Im Mittelpunkt der diesjährigen Heilig-Rock-Tage steht das Thema Arbeit und dabei vor allem die Frage: «Was macht Arbeit lebenswert?» Anlass ist der 200. Geburtstag des Trierer Philosophen Karl Marx am 5. Mai – zu dessen Jubiläum das Bistum eine Ausstellung «LebensWert Arbeit» im Museum am Dom eröffnet. Im Denken von Marx hat Arbeit eine ganz zentrale Rolle gespielt.

Die Heilig-Rock-Tage werden seit 1997 gefeiert.
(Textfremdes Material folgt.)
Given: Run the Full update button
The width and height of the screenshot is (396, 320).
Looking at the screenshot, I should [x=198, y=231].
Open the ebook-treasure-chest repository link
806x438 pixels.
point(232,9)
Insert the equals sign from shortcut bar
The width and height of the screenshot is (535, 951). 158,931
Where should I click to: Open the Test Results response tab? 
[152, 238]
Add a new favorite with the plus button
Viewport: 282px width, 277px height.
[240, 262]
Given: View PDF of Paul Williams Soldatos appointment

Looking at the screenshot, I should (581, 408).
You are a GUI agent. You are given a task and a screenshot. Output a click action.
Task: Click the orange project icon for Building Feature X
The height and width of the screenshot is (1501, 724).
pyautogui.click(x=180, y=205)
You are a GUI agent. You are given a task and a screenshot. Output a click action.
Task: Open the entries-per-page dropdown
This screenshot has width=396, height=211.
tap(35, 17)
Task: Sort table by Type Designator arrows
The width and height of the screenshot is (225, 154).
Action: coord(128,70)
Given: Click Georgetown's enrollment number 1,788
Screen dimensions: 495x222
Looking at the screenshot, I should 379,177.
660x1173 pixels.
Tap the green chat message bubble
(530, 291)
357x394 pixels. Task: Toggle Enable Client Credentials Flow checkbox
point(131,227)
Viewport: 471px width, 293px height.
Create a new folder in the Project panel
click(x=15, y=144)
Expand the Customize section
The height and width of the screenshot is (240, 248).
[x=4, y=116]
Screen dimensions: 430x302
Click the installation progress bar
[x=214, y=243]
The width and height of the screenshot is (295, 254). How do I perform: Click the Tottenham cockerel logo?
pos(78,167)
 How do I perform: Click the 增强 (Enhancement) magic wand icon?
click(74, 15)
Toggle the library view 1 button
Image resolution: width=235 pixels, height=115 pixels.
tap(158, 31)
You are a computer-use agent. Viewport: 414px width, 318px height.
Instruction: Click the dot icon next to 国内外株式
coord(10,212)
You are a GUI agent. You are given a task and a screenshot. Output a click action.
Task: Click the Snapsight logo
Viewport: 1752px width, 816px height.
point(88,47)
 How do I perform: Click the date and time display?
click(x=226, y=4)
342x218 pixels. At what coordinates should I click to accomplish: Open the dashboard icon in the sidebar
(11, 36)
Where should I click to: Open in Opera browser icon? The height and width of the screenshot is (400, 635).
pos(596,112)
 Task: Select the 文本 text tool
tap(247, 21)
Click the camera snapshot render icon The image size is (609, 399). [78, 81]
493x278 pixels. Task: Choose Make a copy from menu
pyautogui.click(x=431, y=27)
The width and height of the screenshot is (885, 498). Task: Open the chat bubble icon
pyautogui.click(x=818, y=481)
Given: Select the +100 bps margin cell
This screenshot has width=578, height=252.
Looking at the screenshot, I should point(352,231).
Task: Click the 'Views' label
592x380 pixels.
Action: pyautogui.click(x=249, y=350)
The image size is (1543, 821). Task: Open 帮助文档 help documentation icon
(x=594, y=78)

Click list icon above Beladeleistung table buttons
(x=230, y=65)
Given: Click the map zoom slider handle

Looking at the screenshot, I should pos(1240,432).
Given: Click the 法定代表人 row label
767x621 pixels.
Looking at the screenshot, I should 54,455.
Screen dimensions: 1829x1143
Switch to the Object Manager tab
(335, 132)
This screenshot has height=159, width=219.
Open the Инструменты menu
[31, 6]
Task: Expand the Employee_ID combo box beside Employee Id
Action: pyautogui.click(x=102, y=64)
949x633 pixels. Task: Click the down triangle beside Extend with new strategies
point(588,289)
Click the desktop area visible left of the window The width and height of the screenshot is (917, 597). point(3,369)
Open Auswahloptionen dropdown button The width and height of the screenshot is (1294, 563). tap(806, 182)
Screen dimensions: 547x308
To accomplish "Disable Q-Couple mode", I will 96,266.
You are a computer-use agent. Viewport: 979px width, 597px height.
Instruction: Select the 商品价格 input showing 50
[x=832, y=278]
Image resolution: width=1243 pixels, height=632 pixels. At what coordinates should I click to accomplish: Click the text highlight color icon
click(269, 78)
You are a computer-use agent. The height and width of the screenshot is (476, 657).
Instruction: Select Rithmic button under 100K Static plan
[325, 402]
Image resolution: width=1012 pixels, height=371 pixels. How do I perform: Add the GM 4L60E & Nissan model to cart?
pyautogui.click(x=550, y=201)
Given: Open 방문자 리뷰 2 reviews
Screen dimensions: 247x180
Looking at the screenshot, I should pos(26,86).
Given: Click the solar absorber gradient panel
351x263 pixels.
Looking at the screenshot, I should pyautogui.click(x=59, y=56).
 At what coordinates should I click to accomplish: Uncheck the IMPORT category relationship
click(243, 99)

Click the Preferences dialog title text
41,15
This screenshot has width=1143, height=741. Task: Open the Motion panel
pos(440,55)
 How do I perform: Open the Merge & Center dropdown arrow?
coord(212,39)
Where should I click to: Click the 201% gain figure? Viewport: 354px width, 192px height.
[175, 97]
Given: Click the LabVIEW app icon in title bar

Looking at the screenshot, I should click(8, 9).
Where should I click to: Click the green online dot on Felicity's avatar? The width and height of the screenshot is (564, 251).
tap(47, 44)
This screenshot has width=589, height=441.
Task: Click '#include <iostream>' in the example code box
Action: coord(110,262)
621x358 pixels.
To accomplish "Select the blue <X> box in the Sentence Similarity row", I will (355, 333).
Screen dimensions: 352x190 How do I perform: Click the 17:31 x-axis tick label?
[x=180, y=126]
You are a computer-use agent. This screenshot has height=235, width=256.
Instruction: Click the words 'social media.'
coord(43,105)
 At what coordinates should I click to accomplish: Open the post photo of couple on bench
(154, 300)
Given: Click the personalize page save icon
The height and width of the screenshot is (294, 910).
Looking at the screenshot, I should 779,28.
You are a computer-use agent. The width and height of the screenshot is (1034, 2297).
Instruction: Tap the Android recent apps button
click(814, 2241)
Zwar ist dabei die Heilig-Rock-Kapelle im Trierer Dom geöffnet, zu sehen ist die Reliquie aber nicht. Sie liegt verschlossen in einem Holzschrein unter einem Glaszelt. Zuletzt war die Tunika 2012 bei einer Wallfahrt gezeigt worden. Das Bistum Trier zählt knapp 1,4 Millionen Katholiken in Rheinland-Pfalz und im Saarland.

3 KOMMENTARE

  1. Natürlich parken die Besucher der „Karl-Marx-Stadt“ Trier ihre Autos wieder alle in TR-Ost, zu Ehren des eiligen Rocks! Karl Marx’s Aussage, dass Religion „Opium fürs Volk“ sei, ist denen wohl gleichgültig?

  2. Seit dem Ablasshandel im Mittelalter hat sich nicht viel geändert, als ob ein Stück Stoff ungewisser Herkunft heilig sein könnte. Aber das Hotel- und sonstige Gewerbe freut sich.

  3. Und das heilige Wasser aus Lourdes nicht vergessen, oder das Fläschchen mit Milch von der Jungfrau Maria, mit der das Christkind gestillt wurde. Ich wähle CDU.